-- Start of SUPPLIED MATERIAL --

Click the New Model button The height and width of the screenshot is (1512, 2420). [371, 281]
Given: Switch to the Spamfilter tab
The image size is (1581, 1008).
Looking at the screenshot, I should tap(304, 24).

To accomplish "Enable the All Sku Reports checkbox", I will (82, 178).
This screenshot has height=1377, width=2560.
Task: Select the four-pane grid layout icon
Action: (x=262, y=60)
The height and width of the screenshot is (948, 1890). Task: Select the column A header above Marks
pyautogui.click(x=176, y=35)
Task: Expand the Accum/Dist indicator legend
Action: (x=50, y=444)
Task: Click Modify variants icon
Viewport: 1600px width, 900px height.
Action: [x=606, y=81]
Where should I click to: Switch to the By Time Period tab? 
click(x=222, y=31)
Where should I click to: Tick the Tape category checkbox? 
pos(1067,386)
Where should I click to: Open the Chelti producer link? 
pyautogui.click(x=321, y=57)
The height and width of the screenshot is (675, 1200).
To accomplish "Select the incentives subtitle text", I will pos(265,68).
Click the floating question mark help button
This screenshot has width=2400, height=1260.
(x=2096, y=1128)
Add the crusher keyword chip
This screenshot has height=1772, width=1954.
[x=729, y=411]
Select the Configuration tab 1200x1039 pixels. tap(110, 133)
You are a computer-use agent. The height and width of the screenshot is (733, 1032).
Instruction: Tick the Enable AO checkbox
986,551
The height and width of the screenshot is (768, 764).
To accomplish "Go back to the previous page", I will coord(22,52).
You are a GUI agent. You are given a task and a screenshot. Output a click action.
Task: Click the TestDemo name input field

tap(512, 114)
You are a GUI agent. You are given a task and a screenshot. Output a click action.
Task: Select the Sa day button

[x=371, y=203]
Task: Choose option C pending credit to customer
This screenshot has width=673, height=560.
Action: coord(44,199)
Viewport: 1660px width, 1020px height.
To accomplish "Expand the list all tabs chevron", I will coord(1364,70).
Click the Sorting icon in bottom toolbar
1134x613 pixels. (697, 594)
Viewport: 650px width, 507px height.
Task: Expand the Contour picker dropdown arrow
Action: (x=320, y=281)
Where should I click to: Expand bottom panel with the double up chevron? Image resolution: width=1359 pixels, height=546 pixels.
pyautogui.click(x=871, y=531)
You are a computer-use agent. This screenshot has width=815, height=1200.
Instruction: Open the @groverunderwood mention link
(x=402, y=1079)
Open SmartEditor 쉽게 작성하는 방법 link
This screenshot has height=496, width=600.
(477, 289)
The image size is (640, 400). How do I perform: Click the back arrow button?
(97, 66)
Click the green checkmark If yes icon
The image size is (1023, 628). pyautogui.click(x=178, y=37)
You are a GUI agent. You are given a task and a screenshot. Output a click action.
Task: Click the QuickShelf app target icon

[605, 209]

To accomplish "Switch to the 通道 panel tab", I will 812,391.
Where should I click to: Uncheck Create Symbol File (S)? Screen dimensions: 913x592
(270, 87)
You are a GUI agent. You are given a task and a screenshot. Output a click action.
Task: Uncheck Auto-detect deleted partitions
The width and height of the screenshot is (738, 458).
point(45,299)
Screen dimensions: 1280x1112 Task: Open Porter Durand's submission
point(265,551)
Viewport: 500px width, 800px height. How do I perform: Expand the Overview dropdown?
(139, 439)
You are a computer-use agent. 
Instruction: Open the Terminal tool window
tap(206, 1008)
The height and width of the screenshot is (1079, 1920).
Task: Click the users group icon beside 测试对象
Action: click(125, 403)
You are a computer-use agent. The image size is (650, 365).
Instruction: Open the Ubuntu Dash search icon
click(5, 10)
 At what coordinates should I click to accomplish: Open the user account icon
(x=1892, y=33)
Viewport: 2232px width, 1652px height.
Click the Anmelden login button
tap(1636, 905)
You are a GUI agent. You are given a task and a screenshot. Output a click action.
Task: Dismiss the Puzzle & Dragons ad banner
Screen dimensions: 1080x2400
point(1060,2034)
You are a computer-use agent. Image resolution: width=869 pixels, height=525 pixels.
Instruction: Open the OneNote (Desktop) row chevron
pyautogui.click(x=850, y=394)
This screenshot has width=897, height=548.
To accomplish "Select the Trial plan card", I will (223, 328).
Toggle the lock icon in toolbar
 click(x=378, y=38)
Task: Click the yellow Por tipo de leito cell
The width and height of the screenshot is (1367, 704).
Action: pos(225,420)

-- End of SUPPLIED MATERIAL --

### WHAT YOU SHOULD DO
Copy out the lines of the entries above, from the line with "Viewport: 1660px width, 1020px height." up to and including the line with "Action: (x=320, y=281)".

### WRITTEN REPLY
Viewport: 1660px width, 1020px height.
To accomplish "Expand the list all tabs chevron", I will coord(1364,70).
Click the Sorting icon in bottom toolbar
1134x613 pixels. (697, 594)
Viewport: 650px width, 507px height.
Task: Expand the Contour picker dropdown arrow
Action: (x=320, y=281)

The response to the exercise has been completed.